Exercise directions. Write the next part of the passage about McCann's reading, picking up after its final sentence.
***** Passage given *****
McCann read from “Sh’khol,” an arresting story of a translator and her adopted son that posits the conundrum: “There were words, of course, for widow, widower, and orphan, but no noun, no adjective, for a parent who had lost a child.” When he first set out to write the story, said McCann, he thought there was no direct English translation from the Hebrew “because it was so obscene”—but there are other words, in other languages, and thus a story of a mother’s grief lying, coiled and ready to strike, while the Gardaí search frigid Galway waters for her missing son. McCann also spoke about his affinity, as an Irishman and a New Yorker, with Jews—the “other lost tribe!”—in particular James Joyce’s Leopold Bloom, who McCann says gave him access to his great-grandda, alive in Dublin in 1904. “I never met him, but I know him through Joyce,” he explained. And he spoke passionately about Narrative 4, the global organization he cofounded that promotes peace through the “radical empathy” of storytelling.
***** Source material *****
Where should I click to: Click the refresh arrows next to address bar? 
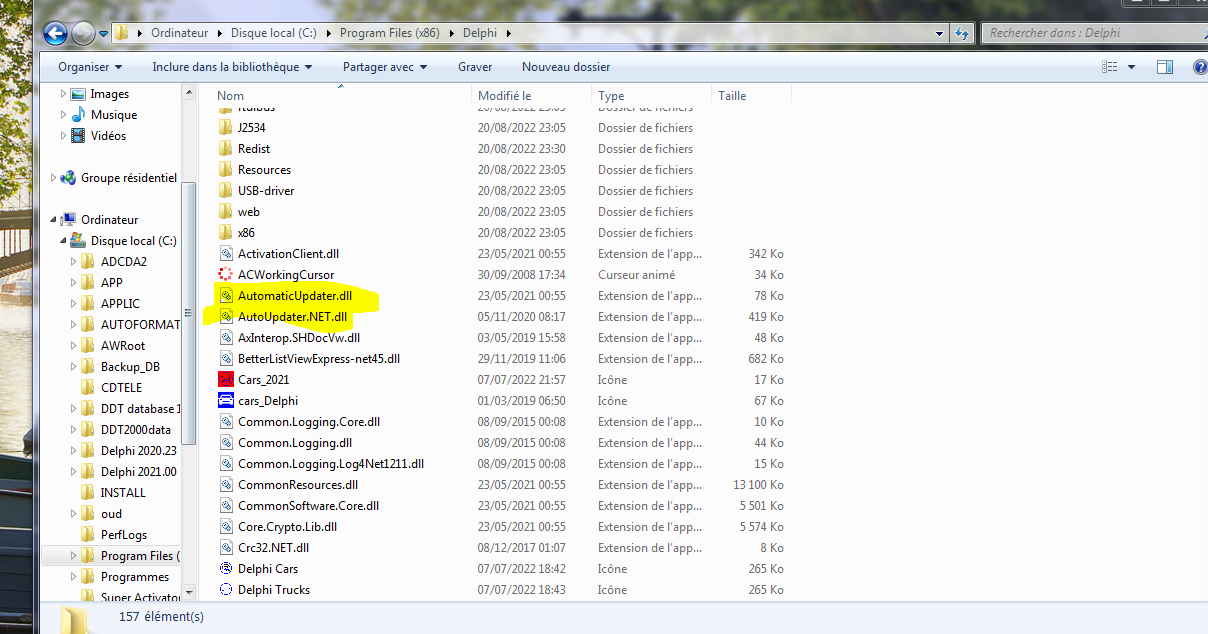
*****
Answer.
I know: way to bury the lede. Johnson took the prize, for Fortune Smiles, which won the National Book Award last year—fortune indeed smiling on him, and deservedly so. (Adrian Tomine’s graphic collection Killing and Dying (Drawn & Quarterly) was awarded the Spotlight Prize, But with three good readings from three strong collections, you could argue that everyone in attendance was a winner (minus that $20,000, but who’s counting?). It’s good, and necessary, to take an evening away from work and commuting and doing taxes and the appalling circus of political debates and just stretch the muscles of tenderness for an hour or so.
In fact, Dark called it at the beginning of the evening. All three books, he told the audience, share “a tremendous empathy.” And honestly, I can’t think of a better time for that than right now.